# Passage given

I want a version of Windows where I can enable a Start Menu and some nicer looking desktop windows (I hate W8's dreary collection of "themes"). Until Microsoft can offer me a version that I can easily tweak to work how I want without 3rd party tools and hacked DLLs, I'll continue to avoid it and will stick to a version (ie 7) that suits the way I work.

16
0

Re: Still not enough

> I've yet to see anyone explain why a full-screen start screen is a bad idea,

The main use case I know of is when following instructions to run a specific app when there are multiple apps with similar names. it is useful to be able to see the instructions and the start menu at the same time.

4
0
Bronze badge

Re: Still not enough

What MS cannot grasp, is that to the user, the interface IS the product. Users don't give a damn about what's going on inside the box.

The problem with W8 in any version is that it's NOT WINDOWS. Call it somerthing else and give Windows users the option to downgrade to W7.

25
0

Re: Still not enough

I wish I could triple up-rate the OP.

"Microsoft needs to get it through their thick skulls that a desktop computer with a keyboard, mouse, and upright screen is NOT A TABLET and any "touch-optimized" user interface elements are also "desktop-hobbled." *ALL* of these elements need to be presented in a desktop-optimized mode when running on a desktop."

More to the point: different tools have different purposes. A hammer is not ideal for putting in a screw and a tablet UI is not ideal for a desktop/laptop. The purpose of a hammer is different than a screwdriver; the purpose of a tablet is different than a desktop/laptop. Microsoft forget this important rule.

I will be installing 8.1 tomorrow. But I already know it doesn't get rid of my second grievance of Windows 8: the fact that the UI is hard on my eyes. The square corners with just two colors just make it hard for my eyes to focus on anything. Windows 3 had more color contrasts. AND THE ALL CAPITAL LETTERS ON KEY MENUS ALSO MAKES IT HARD TO FIND WHAT YOU NEED. (That is the reason why I will not install Office 2013.) Windows 8 is two features short of being very good: A proper start menu and the return of Aero. I say this in truth, Windows 8 would be on my primary computer if Aero was still around. Start8 solves the other problem with Win8.

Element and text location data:
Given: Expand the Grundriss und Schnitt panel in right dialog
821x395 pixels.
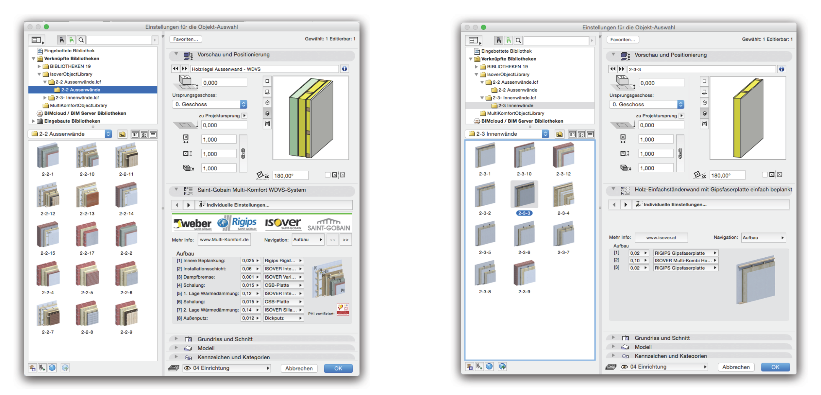Looking at the screenshot, I should pos(613,338).
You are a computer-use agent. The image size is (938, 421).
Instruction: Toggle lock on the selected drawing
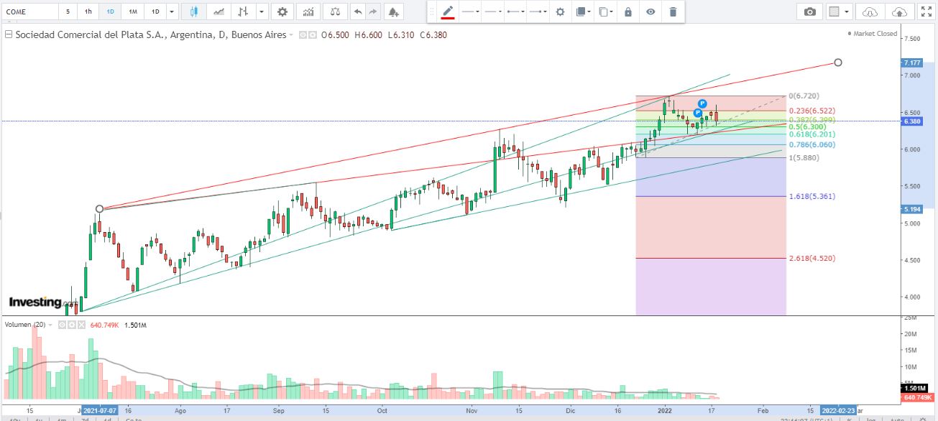tap(628, 11)
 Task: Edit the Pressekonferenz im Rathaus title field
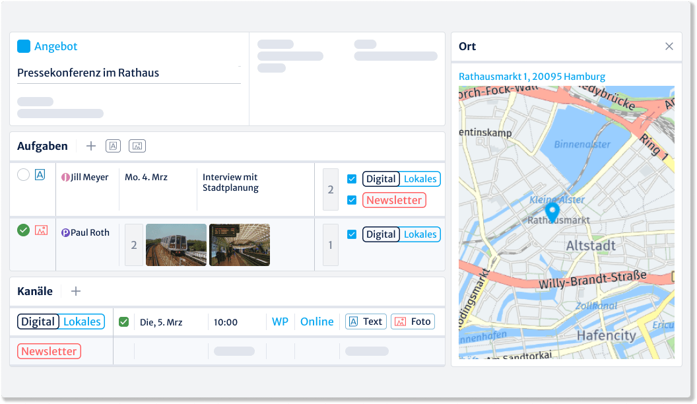pos(129,73)
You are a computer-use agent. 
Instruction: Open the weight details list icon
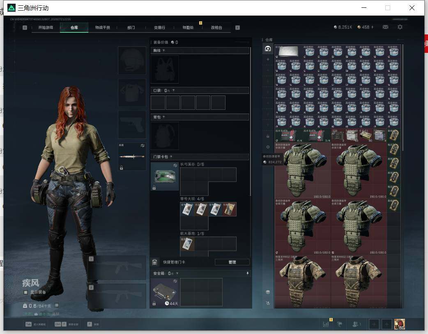coord(56,305)
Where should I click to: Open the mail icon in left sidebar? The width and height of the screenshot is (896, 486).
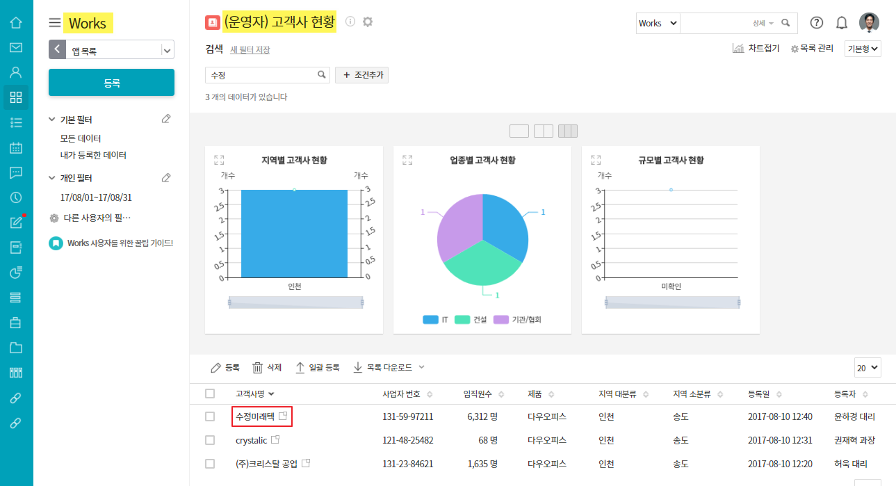point(16,47)
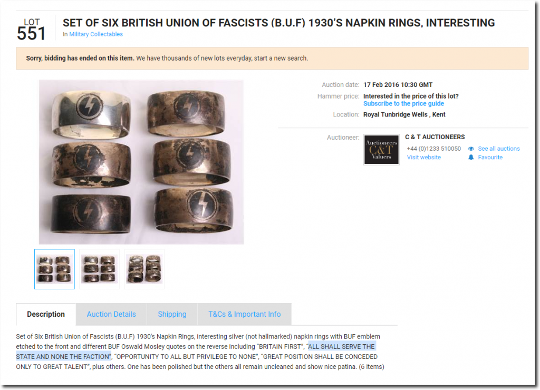Switch to the Auction Details tab
The height and width of the screenshot is (390, 540).
(x=111, y=314)
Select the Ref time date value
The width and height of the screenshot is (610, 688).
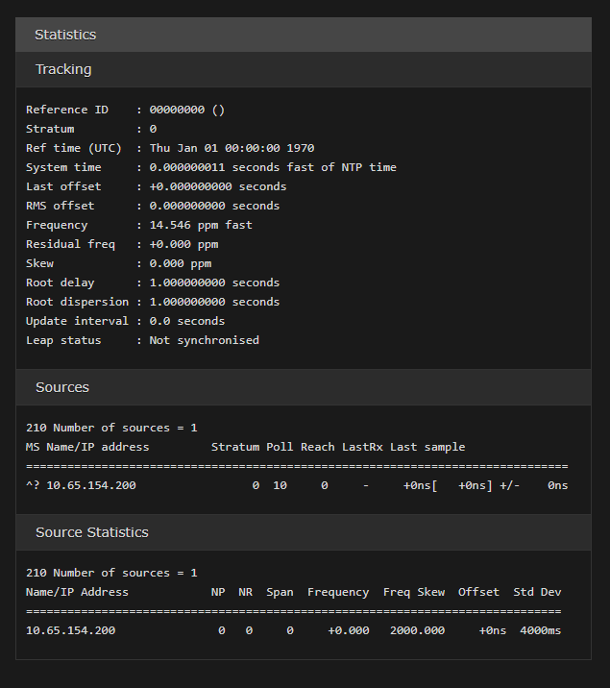coord(232,148)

# Required task 1
Transcribe the comments on Windows 8 from "The problem with" to "up-rate the OP.".
# Required task 2
According to the comments on Windows 8, why will one commenter not install Office 2013? Answer in one to three sentences.
# Required task 3
Summarize the comments on Windows 8 in three sentences.

# Correct output 1
The problem with W8 in any version is that it's NOT WINDOWS. Call it somerthing else and give Windows users the option to downgrade to W7.

25
0

Re: Still not enough

I wish I could triple up-rate the OP.

# Correct output 2
The commenter finds that the all-capital letters on key menus make it hard to find what you need. That is the stated reason for not installing Office 2013.

# Correct output 3
One commenter will stick with Windows 7 until Microsoft offers a version that can easily be tweaked to have a Start Menu and nicer-looking windows without third-party tools. Others argue that to the user the interface is the product, and that a tablet UI is not ideal for a desktop or laptop. One more adds that a full-screen start screen keeps you from seeing instructions and the start menu at once, and another finds Windows 8's interface hard on the eyes and says a proper start menu and the return of Aero would make it very good.